La rencontre a duré deux jours, les 19 et 20 décembre, et elle a eu lieu au siège de l´Union européenne. Elle était placée sous les auspices du patriarche œcuménique, Batholomaios Ier, et du président de la Commission européenne, M. Romano Prodi. A l´invitation du patriarche œcuménique étaient présents à Bruxelles trois cardinaux chefs de dicastères romains: François-Xavier Nguyên Van Thuân (Justice et Paix), Walter Kasper (Unité des chrétiens) et Francis Arinze (Dialogue interreligieux).

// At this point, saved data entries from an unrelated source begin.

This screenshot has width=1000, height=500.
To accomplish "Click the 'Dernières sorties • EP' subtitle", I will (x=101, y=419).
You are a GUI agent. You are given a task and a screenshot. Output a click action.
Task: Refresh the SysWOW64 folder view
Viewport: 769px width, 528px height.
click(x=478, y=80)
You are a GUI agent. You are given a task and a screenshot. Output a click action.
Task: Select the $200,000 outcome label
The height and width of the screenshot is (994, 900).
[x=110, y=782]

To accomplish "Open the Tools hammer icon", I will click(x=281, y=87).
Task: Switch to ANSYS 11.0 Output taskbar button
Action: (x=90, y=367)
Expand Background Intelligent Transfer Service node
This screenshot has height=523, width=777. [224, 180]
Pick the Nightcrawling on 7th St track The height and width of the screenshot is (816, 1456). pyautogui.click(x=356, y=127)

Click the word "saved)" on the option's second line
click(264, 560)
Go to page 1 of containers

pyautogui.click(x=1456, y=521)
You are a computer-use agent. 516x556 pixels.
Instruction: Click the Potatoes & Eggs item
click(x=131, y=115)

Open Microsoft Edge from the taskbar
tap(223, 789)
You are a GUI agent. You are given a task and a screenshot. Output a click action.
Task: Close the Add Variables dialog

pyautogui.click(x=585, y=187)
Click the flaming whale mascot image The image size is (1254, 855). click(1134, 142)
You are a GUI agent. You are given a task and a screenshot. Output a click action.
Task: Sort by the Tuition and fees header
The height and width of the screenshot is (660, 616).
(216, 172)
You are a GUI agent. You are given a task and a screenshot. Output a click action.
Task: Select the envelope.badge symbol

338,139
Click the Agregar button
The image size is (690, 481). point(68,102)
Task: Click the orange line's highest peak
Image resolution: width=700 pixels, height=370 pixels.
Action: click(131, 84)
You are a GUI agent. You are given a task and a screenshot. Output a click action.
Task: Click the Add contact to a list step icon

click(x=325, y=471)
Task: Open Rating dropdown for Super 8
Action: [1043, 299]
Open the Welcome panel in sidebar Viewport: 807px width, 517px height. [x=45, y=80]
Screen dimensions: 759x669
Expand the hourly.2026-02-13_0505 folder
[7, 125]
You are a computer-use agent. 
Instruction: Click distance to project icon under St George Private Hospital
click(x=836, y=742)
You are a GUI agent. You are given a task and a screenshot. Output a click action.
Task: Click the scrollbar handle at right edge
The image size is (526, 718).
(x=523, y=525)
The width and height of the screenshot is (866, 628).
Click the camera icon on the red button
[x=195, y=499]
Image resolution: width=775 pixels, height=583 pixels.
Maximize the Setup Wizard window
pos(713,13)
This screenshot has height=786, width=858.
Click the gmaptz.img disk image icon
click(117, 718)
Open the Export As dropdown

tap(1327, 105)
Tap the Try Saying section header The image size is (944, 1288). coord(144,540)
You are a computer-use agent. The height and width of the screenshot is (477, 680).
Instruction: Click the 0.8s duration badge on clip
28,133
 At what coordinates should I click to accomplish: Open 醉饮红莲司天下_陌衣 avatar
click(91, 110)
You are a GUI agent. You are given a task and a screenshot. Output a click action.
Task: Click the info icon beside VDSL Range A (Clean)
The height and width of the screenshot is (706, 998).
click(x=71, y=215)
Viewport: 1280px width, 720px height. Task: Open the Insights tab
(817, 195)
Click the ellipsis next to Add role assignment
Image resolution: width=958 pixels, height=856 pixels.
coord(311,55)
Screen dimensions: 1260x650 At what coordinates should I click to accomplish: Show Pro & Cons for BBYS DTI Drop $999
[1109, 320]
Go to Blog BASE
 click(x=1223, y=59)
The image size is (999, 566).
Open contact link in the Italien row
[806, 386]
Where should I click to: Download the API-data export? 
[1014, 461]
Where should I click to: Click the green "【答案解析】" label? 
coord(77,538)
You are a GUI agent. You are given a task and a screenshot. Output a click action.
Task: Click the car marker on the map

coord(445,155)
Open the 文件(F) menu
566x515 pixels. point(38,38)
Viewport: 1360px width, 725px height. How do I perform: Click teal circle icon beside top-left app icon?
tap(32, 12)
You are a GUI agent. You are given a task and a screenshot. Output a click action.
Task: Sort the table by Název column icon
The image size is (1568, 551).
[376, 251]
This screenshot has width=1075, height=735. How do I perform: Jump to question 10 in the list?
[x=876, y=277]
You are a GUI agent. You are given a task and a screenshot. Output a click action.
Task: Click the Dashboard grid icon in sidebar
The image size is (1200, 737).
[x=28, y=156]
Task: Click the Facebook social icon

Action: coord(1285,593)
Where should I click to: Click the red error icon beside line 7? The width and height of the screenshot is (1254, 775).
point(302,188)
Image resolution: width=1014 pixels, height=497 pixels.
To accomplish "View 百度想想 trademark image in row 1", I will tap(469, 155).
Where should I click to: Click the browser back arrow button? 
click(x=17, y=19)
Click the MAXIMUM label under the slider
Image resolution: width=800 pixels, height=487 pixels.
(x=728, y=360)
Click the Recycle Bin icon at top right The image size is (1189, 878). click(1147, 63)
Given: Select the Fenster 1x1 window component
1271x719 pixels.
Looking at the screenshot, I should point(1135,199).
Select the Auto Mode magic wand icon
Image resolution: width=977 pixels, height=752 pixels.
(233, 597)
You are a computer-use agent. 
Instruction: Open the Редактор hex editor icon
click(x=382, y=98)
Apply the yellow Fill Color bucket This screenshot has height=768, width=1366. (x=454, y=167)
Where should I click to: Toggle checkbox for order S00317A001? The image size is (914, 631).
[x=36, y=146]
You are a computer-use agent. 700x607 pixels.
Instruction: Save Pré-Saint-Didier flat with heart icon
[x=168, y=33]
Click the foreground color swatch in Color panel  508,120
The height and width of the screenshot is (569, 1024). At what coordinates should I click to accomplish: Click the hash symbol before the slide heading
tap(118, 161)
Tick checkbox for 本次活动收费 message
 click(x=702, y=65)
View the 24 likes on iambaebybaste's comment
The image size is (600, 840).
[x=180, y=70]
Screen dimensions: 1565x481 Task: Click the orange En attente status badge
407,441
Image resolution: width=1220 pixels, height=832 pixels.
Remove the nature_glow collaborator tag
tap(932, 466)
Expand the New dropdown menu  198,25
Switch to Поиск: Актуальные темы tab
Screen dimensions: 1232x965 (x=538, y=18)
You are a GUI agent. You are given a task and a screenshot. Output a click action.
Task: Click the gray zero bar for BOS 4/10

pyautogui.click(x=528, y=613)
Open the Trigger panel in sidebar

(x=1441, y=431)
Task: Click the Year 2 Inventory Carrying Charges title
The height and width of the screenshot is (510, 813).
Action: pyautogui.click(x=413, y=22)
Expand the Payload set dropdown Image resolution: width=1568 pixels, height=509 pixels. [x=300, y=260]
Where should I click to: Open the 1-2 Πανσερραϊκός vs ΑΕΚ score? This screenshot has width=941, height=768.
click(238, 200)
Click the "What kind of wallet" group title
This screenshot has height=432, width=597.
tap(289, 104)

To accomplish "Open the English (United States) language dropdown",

L´appel final du congrès rappelle les attentats contre les Etats-Unis et la situation en Terre Sainte. "Nous avons débattu, explique la déclaration, en esprit de bonne volonté et de sincérité l´état spirituel de l´humanité du point de vue du judaïsme, du christianisme et de l´Islam. En reconnaissant que dans l´histoire du genre humain, de grandes communautés religieuses ont commis des crimes contre l´humanité, nous déclarons que les expressions extrémistes de la foi ne reflètent pas l´enseignement de ces religions".

La déclaraton s´appuie sur les textes précédents de la déclaration de Berne (1992) et du Bosphore (1994) qui affirmaient: "Un crime commis au nom de la religion est un crime contre la religion".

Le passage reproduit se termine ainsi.